- **Problem statement**: Copy out the lines of the records below, and only those lines, from the one with "Click the TOP badge next to $9,360" through the one with "This screenshot has height=819, width=1456.", exactly as they appear.

- **Source information**:
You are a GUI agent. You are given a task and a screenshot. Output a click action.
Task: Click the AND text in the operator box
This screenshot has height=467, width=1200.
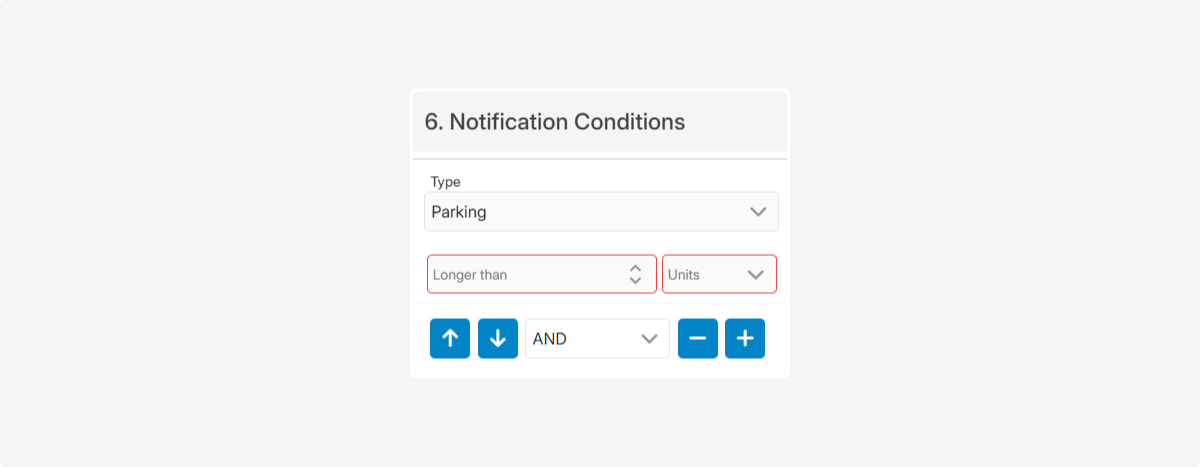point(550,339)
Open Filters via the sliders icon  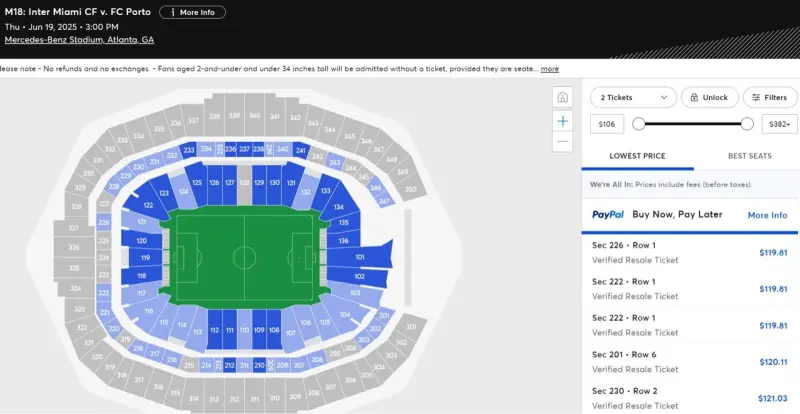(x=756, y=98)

...

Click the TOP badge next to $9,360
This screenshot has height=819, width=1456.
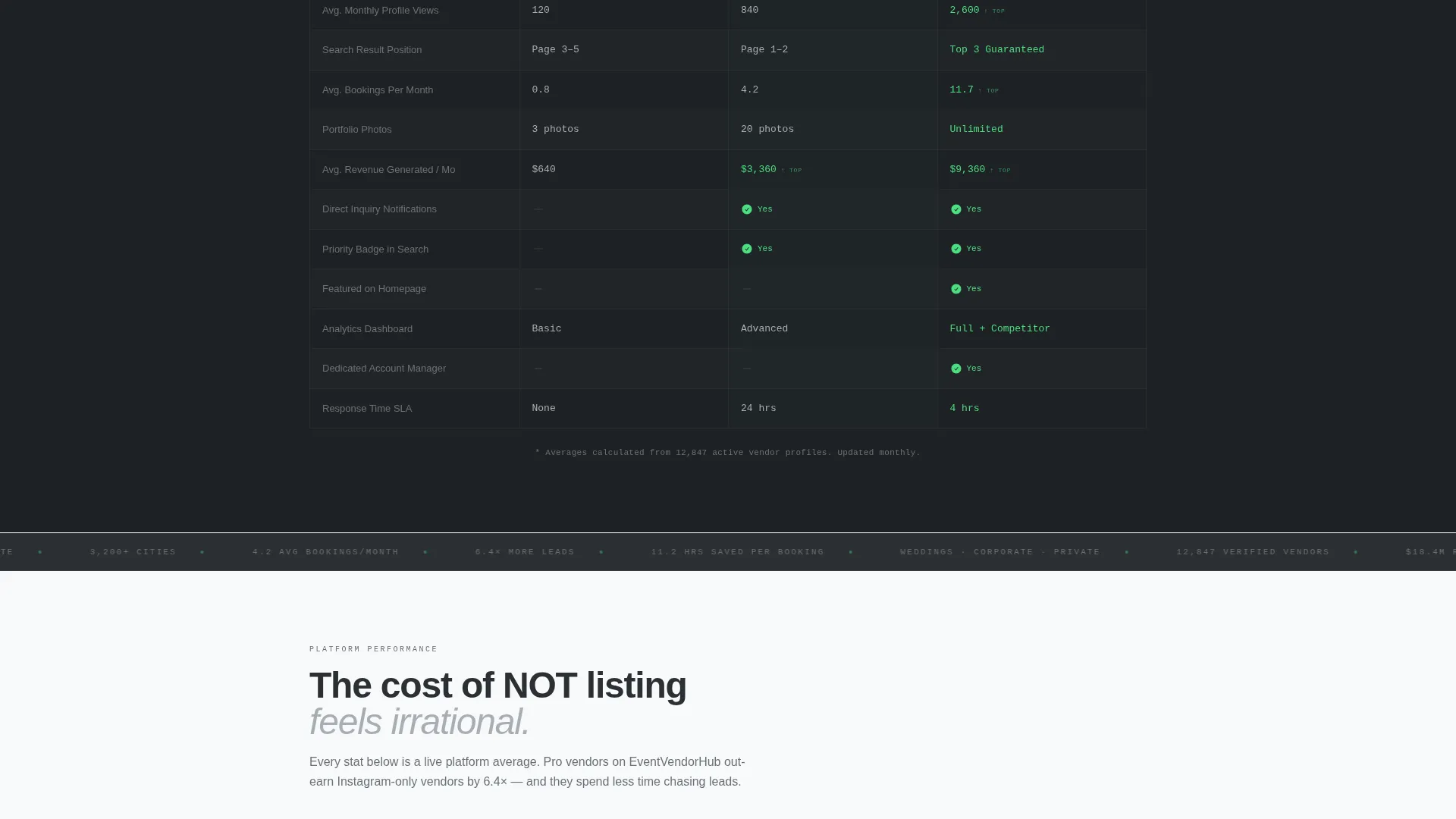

==

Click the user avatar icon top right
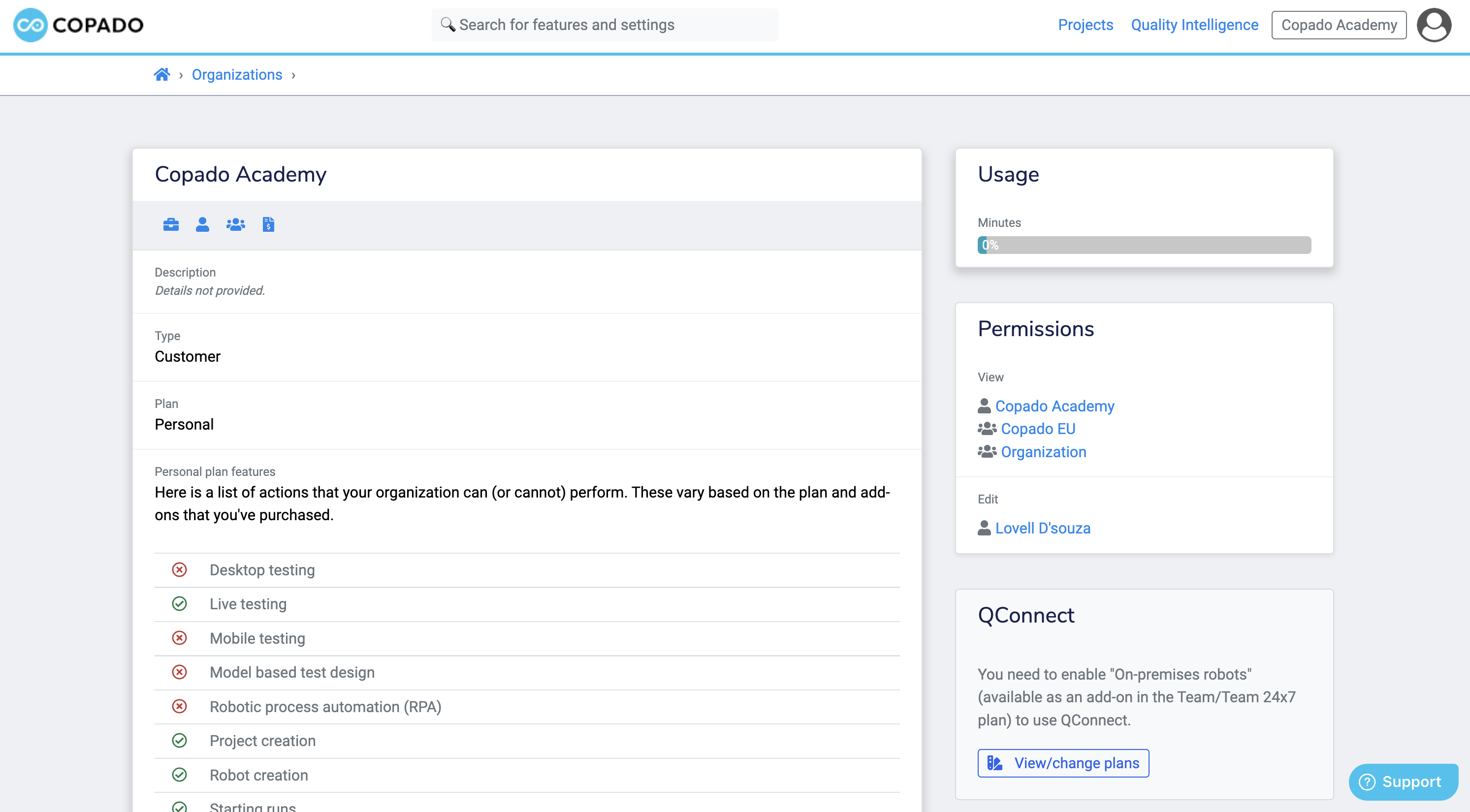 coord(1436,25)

- **Task response**:
Click the TOP badge next to $9,360
This screenshot has height=819, width=1456.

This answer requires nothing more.